Désormais, particuliers, entreprises, collectivités, ou clients – à l’instar d’Éthiquable et Lobodis qui viennent de rejoindre l’aventure -, tout le monde peut entrer au capital et aller à contre-courant des choix dominants en développant un modèle de transport bas-carbone, soucieux de la société et de l’environnement.
Une première collecte est en cours sur la plateforme Lita.
La voile pour inverser la courbe
Le shipping représente 3 % des émissions mondiales. Une part relativement faible si on la rapporte au nombre d’unités transportées mais qui n’a de cesse de croître avec l’intensification des échanges. Aussi, l’Organisation Maritime Internationale a fixé le cap d’une réduction des émissions du secteur de 50 % d’ici 2050 : " Le vent est une ressource inépuisable, propre et gratuite et développer une flotte de porte-containers à voile propulsés en majeure partie par l’énergie vélique serait un levier important pour atteindre ses objectifs ", explique Nils Joyeux.

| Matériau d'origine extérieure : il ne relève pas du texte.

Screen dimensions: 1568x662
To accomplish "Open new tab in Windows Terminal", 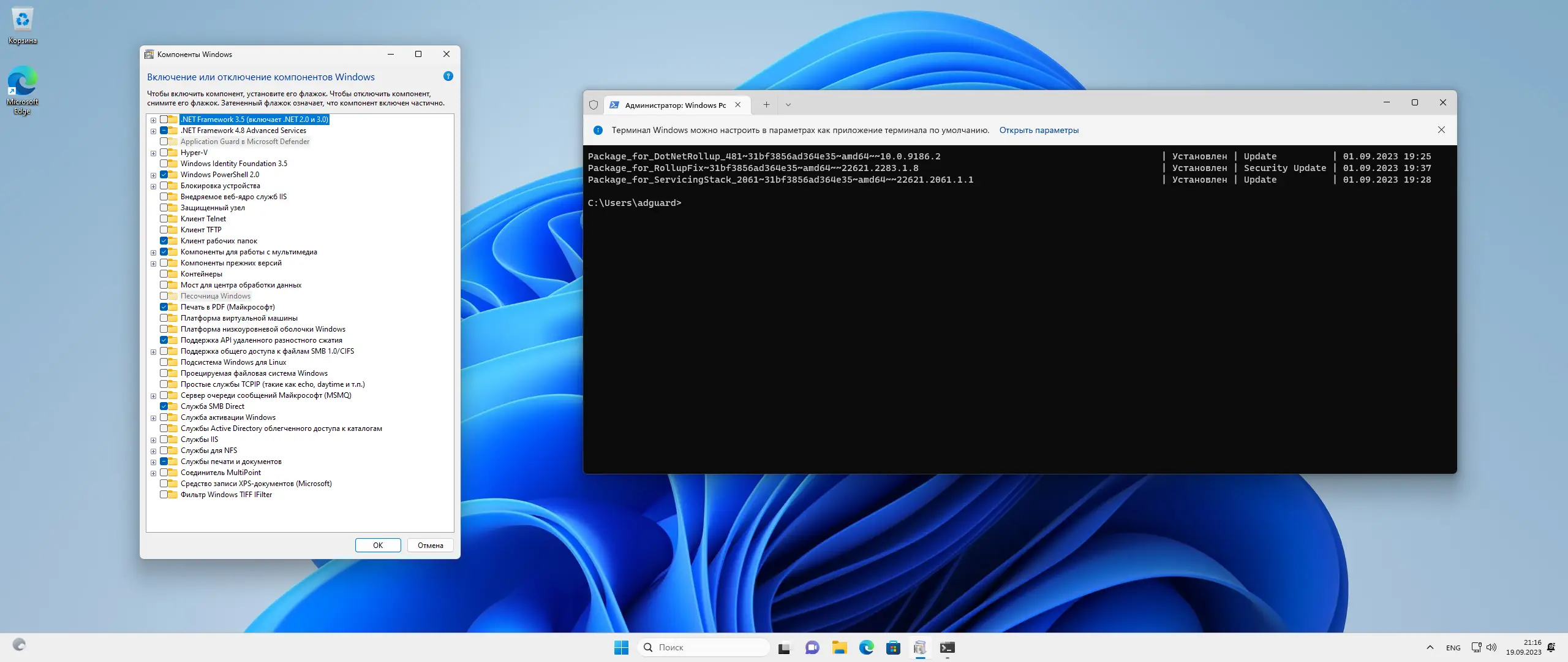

Avec ses 85 mètres de long et ses 2.300 mètres carrés de voile, la néo-caravelle devrait permettre de transporter 100 containers de 20 pieds soit plus de 1400 tonnes de marchandises à chaque trajet tout en économisant - en fonction des vents - 60 % à 90 % d’énergie par rapport à un porte-containers classique. Si le critère éco-responsable semble suffisant pour que des importateurs, producteurs, chargeurs se jettent à l’eau, une autre particularité suscite leur intérêt.

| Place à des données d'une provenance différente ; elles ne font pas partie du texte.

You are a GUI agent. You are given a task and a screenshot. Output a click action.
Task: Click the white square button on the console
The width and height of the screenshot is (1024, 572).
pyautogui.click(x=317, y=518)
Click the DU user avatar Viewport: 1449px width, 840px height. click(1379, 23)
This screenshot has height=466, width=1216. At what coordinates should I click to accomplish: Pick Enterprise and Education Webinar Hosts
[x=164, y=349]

Moins véloce mais plus direct
Le design actuel permet au cargo une vitesse moyenne de 8 nœuds, soit 14.8 km/h. C’est moitié moins que les cargos à moteur qui, eux, voguent à 16 nœuds. Mais à l’inverse des porte-containers classique, le modèle de la coopérative n’entend pas faire d’escale. " La première Ligne Windcoop filera tout droit vers Madagascar dès 2025 et en 27 jours seulement contre une cinquantaine en temps normal ", s’exclame Nils.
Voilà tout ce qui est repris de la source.